Records from a collection:
━━━━━━━━━━━━━━━━━━━━
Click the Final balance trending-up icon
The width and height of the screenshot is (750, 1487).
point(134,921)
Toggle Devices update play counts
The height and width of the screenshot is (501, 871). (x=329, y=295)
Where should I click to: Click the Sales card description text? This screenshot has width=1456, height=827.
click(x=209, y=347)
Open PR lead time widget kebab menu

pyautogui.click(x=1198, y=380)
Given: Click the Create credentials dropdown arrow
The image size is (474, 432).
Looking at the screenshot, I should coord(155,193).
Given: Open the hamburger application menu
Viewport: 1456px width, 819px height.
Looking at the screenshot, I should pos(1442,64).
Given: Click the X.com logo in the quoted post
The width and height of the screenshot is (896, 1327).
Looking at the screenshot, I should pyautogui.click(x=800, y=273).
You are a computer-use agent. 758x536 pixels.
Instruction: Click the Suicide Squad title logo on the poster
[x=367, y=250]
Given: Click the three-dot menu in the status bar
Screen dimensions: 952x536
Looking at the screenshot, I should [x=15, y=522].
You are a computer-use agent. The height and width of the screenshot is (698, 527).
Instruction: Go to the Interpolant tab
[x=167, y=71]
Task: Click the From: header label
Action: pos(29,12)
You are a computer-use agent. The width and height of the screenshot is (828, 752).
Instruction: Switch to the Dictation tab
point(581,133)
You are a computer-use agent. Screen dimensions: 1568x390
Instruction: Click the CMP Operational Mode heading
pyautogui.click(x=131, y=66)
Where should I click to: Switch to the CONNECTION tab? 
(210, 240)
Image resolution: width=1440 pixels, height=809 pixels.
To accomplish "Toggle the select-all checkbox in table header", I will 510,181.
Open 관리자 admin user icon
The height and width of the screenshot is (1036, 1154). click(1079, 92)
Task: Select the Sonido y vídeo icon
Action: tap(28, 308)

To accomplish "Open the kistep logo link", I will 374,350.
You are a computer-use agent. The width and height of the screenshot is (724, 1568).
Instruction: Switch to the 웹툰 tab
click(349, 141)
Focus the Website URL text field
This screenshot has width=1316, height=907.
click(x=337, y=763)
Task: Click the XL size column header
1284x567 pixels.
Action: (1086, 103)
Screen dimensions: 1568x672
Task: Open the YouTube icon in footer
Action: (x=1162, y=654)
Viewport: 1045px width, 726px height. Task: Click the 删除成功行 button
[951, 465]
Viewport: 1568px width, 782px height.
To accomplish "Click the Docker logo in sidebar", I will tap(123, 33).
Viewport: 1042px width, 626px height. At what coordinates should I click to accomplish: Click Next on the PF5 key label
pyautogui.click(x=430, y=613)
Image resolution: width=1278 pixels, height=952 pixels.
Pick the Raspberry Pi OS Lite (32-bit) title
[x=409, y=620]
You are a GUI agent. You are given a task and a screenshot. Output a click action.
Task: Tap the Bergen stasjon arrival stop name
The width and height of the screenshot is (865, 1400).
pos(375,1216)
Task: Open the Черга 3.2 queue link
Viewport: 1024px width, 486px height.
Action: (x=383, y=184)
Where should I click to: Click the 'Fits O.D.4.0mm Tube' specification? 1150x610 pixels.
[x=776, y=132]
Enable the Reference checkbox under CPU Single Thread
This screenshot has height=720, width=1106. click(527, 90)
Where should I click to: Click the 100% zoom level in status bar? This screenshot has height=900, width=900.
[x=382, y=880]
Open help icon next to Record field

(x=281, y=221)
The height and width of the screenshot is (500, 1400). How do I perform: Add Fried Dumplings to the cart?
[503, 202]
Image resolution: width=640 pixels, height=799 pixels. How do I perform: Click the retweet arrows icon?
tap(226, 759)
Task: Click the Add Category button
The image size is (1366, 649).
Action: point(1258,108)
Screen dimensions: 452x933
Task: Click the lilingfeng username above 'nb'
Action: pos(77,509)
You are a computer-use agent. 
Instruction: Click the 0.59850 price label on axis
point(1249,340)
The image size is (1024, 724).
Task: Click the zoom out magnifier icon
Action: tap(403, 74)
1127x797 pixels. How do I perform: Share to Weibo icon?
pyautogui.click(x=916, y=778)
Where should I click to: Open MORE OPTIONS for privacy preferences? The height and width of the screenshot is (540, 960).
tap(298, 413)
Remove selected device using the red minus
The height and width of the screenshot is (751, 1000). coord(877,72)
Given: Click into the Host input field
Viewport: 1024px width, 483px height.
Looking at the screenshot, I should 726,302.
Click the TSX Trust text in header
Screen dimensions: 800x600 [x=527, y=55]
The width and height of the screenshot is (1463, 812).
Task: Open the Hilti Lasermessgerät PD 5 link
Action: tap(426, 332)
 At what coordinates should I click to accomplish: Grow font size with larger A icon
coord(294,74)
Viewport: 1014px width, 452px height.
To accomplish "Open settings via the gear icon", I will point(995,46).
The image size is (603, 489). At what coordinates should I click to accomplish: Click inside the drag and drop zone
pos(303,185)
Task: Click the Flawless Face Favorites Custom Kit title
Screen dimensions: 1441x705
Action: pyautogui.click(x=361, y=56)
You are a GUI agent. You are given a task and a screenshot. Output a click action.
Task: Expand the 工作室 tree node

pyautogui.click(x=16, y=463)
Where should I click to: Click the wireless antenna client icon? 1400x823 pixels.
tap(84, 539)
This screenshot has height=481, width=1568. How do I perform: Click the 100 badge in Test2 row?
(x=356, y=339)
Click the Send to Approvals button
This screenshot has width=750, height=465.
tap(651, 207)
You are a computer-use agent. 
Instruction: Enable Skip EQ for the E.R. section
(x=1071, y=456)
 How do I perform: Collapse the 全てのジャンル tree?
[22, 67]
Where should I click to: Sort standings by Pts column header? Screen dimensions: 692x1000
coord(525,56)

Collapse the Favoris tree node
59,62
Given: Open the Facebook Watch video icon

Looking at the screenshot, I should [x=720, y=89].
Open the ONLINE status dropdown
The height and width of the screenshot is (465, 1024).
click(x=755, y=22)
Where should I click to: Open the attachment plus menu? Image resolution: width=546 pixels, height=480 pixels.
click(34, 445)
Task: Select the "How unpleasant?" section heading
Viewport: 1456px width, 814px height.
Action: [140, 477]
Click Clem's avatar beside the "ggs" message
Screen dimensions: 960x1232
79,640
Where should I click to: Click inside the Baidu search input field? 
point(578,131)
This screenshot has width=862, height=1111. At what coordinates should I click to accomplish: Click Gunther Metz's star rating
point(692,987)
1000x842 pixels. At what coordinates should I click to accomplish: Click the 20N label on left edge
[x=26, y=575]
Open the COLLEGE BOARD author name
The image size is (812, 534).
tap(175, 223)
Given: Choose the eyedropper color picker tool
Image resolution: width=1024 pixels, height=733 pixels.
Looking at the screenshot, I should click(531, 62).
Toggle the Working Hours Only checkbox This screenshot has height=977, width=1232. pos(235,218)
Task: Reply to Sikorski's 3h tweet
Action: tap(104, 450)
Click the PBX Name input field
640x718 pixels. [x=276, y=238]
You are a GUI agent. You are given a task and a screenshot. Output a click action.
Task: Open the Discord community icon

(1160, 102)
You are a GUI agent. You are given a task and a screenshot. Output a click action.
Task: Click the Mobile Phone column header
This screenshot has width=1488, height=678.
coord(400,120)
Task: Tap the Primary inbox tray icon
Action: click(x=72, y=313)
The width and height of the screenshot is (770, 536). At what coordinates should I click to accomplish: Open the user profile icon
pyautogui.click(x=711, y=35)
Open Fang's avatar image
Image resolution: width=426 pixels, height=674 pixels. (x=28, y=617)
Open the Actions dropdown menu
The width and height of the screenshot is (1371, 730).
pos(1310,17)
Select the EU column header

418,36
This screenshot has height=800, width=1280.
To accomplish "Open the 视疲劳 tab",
━━━━━━━━━━━━━━━━━━━━
* Required action: Each line above that has the word "will" must be copied.

* Answer to this problem:
To accomplish "Toggle the select-all checkbox in table header", I will 510,181.
To accomplish "Open the kistep logo link", I will 374,350.
To accomplish "Click the Docker logo in sidebar", I will tap(123, 33).
To accomplish "Open settings via the gear icon", I will point(995,46).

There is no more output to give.